Le contexte actuel offre l’occasion à de nombreux investisseurs de revoir leur tolérance au risque. Rappelons-nous qu’il est impossible de ne pas ressentir certains inconvénients lorsque les marchés sont moins bons. Le bon niveau est celui que vous pourrez tolérer sur une longue période, car contrairement à la volatilité des marchés, un marché baissier potentiel peut durer plusieurs mois. Contrairement à la remontée rapide du marché baissier après mars 2020, le prochain épisode pourrait bien être plus long.

Les investisseurs aguerris se rappelleront les 17 longs mois de baisse des marchés après la crise de 2008 et seront peut-être plus calmes. Les nouveaux investisseurs verront leur tolérance au risque être mise à l’épreuve pour une première expérience. Ainsi, avant de vous attarder aux produits et à leur comparaison, je crois que vous devriez concentrer votre réflexion sur votre portefeuille et votre planification financière, afin de déterminer s’ils sont basés sur le bon profil.

Dans le cas de notre lectrice, son portefeuille, déjà composé à 50 % en revenu fixe, passerait avec l’utilisation des produits garantis pour le montant de son héritage à 70 %, soit un profil beaucoup plus conservateur que modéré.

Produits garantis, ou non

 

Avec la hausse des taux, le marketing des institutions financières nous laisse croire qu’un certificat de placements garantis (CPG) de 5 ans à un taux de rendement de 3 % est une offre incroyable en ce moment ! Compte tenu de l’inflation actuellement observée, ce type de produit protège le capital, mais en contrepartie, il diminue fortement le pouvoir d’achat des investisseurs. Quant aux produits garantis liés aux marchés dont parle notre lectrice dans son message, il s’agit bien d’un CPG, avec la même protection du capital, mais avec un potentiel de rendement légèrement plus élevé à terme. Ce type de CPG boursier présente souvent une échéance plus longue, avec un rendement maximal annuellement.

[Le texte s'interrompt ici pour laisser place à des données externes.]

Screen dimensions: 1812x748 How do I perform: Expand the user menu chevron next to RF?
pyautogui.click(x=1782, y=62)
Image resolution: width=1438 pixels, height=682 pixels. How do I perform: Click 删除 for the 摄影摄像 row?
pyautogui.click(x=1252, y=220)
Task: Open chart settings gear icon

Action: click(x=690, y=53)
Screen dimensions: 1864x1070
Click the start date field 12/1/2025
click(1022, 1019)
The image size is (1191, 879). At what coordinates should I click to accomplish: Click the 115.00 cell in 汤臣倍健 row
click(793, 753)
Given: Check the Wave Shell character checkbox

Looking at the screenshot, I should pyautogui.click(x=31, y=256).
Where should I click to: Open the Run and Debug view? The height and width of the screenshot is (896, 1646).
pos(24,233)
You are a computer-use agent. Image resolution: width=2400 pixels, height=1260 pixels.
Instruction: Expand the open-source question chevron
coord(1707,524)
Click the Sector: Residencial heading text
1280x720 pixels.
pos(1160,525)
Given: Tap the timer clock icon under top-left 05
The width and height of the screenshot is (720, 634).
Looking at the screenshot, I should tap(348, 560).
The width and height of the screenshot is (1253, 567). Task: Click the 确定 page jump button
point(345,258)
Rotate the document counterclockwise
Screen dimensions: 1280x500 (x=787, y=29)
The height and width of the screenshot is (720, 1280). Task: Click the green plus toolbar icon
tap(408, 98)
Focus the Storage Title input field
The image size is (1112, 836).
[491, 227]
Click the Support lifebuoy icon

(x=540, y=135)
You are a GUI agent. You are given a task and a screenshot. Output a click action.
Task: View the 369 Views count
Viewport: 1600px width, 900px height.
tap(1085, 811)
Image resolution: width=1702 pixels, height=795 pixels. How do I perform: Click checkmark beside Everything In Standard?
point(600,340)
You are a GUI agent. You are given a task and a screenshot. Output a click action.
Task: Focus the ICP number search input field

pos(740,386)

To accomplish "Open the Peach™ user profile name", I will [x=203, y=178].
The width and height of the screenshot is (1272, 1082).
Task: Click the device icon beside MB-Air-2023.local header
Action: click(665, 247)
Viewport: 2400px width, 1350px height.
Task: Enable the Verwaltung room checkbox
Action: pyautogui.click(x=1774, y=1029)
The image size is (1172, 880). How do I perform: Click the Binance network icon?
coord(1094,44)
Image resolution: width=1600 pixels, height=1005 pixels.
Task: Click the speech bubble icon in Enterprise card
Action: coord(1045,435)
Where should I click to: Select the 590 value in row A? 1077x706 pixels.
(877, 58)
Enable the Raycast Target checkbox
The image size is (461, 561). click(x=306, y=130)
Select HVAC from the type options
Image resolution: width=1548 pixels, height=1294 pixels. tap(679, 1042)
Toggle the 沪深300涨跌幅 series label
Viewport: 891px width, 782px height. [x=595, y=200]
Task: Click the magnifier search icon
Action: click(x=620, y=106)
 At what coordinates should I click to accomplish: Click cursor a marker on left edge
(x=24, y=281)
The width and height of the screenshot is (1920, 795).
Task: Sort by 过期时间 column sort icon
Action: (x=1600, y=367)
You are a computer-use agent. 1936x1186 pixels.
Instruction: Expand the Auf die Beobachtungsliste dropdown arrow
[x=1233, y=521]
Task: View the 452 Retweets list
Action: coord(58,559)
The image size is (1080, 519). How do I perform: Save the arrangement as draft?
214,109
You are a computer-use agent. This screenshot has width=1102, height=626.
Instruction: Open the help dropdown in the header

N’oubliez pas que l’institution, elle, présente un taux de rendement cumulé qui peut sembler impressionnant, mais qui, lui, n’est pas annuel ! Pour tous les produits garantis actuellement, mon conseil serait de porter attention à la durée, sachant que les taux sont en hausse, et cela, en considérant également vos besoins de décaissement personnels. Qui dit « garantis » dit « immobilisés ». L’idée d’investir sur les marchés de façon régulière, comme notre lectrice l’envisage, me semble une bonne idée : si elle choisit les marchés boursiers, elle se prémunit contre la volatilité et si elle choisit les produits garantis, ceux-ci pourraient lui offrir des taux plus élevés dans les prochains mois.

Notre lectrice devrait également demander à son gestionnaire de patrimoine un plan de décaissement précis, qui tient compte de la fiscalité de son couple, de ses besoins annuels, du coût de la vie, le tout basé sur des tests de solidité en fonction du rendement. Si le plan fonctionne avec des taux de rendement projetés très faibles, le choix des produits garantis pourrait alors leur apporter une paix d’esprit même si le rendement à long terme risque d’être sacrifié.

La rente, une piste à explorer

Notre lectrice ne bénéficiant pas d’un régime de retraite à prestations déterminées, elle pourrait envisager l’achat d’une rente viagère pouvant diversifier et remplacer une portion du revenu fixe de son portefeuille. Puisque les régimes d’État consistent déjà en des rentes garanties indexées, il ne s’agit pas de transformer tout le portefeuille avec cette solution — qui comporte aussi des désavantages —, mais de rester ouvert à celui-ci, si le profil de tolérance au risque est devenu plus conservateur et votre âge, plus avancé.

Enfin, une bonne stratégie universelle qui vous permet d’apprivoiser l’inconfort actuel est aussi de rester proactifs avec les éléments que vous pouvez maîtriser : vos choix budgétaires, la valeur des conseils que vous obtenez et le maintien de l’épargne.